Well I must have been badly mistaken, as I thought at least three-quarters of the discussion so far, including much of what you introduced, had been about using the phone abroad, not in another part of the USA, so this seems to me like a change of tack. I'm sure you mentioned access DIDs in other countries.

Callback would indeed be less worthwhile in USA, and I think it rather odd to suggest that's what I was on about, especially as I said you can already do the callthrough you want with some providers, fairly similar to calling card methods.

US networks have some of the world's highest roaming charges, both for visitors to the country and for their customers travelling elsewhere. Not one of them has free incoming calls anywhere else, or cheap outgoing calls from inclusive packages, so I think you are fantasising about picking the right plan from the right company, or perhaps you haven't actually been abroad with your US mobile.
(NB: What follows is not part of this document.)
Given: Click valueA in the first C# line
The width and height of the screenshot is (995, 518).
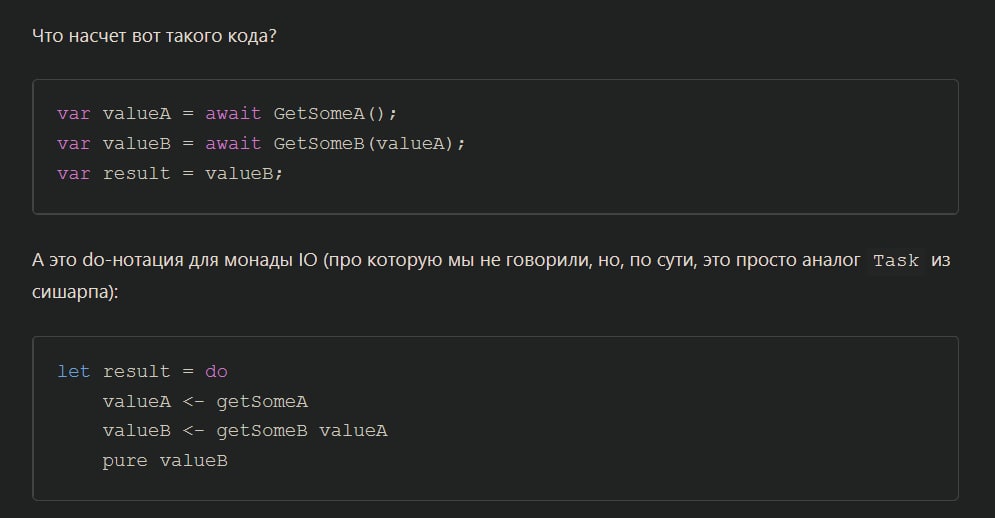Looking at the screenshot, I should coord(136,113).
There are only very few such options, though they are increasing like the announcement by 3 UK a few days ago, or between 3 Denmark and Sweden for a while. O2 UK has free incoming in Spain for a £5 a month fee. T-mobile Czech has free (temporary) roaming on several T-mobile networks, and other T-mobiles could roam free in Germany at the football World Cup last year. Some networks in the Baltic states eg Tele2 possibly Bite have free roaming between the countries

So I'm sorry if it will sound contentious, but if you can produce any evidence whatsoever of avoiding roaming costs abroad that you keep mentioning, then please publish it.
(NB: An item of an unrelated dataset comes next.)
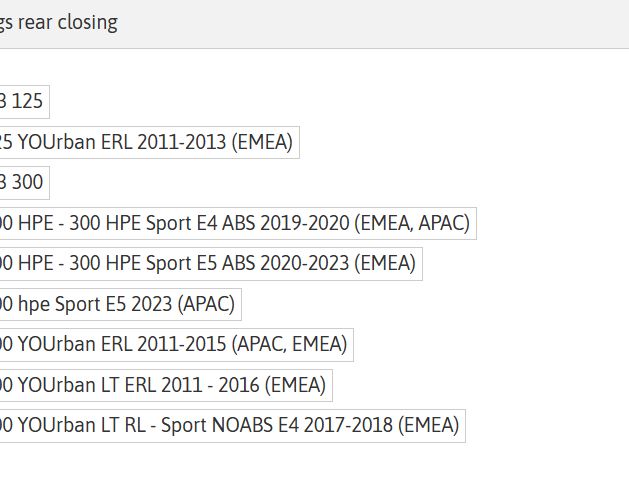This screenshot has width=629, height=483.
Task: Open YOUrban ERL 2011-2015 (APAC, EMEA) link
Action: pyautogui.click(x=174, y=345)
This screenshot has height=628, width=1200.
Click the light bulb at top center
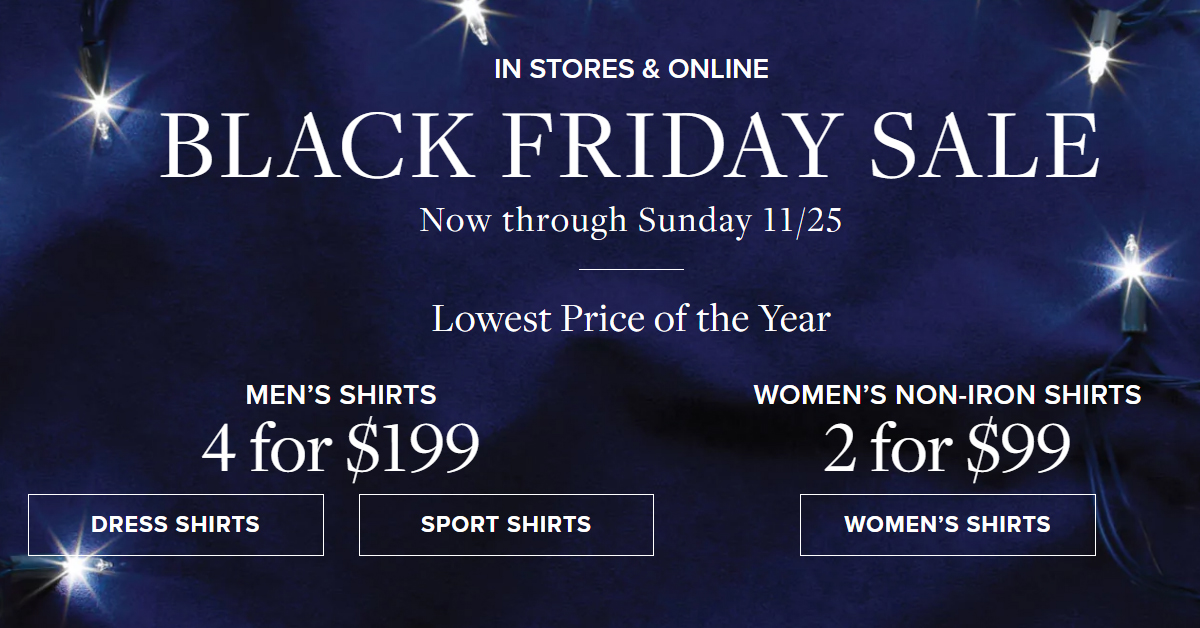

There are SIM cards with cheap roaming, but almost all of these depend on their own callback systems, not direct-dialled outgoing calls. Their own tariffs, while better than the main companies, can be dramatically undercut by using other callback systems from a range of providers, and this is where Voxalot comes in, using one or two of your favourite VoIP companies

And I still say it is very easy to use a simple Java client in the mobile, and not that difficult with or a couple of bookmarked wap pages or URLs instead to connect two landlines together, using a little as 1 or 2k of data, and call tariffs that start from zero. And there are other callback trigger methods too, if you don't have data.

Quote:
Originally Posted by martin
I hate being a tease but look out for a new feature called "VoXRoam" in the not so distant future
I look forward to it - will it be a feature of Voxalot itself, or another product that can be used with it?

As I almost hinted, I think a Voxalot Java client in the mobile would be a great idea, or if not then at least more facility to dial any number not pre-listed in the phonebook. As I've only used the mobile callback, I haven't studied dial plans enough yet, but will this facility extend to mobile use?

Last edited by andy; 01-20-2007 at 02:40 AM.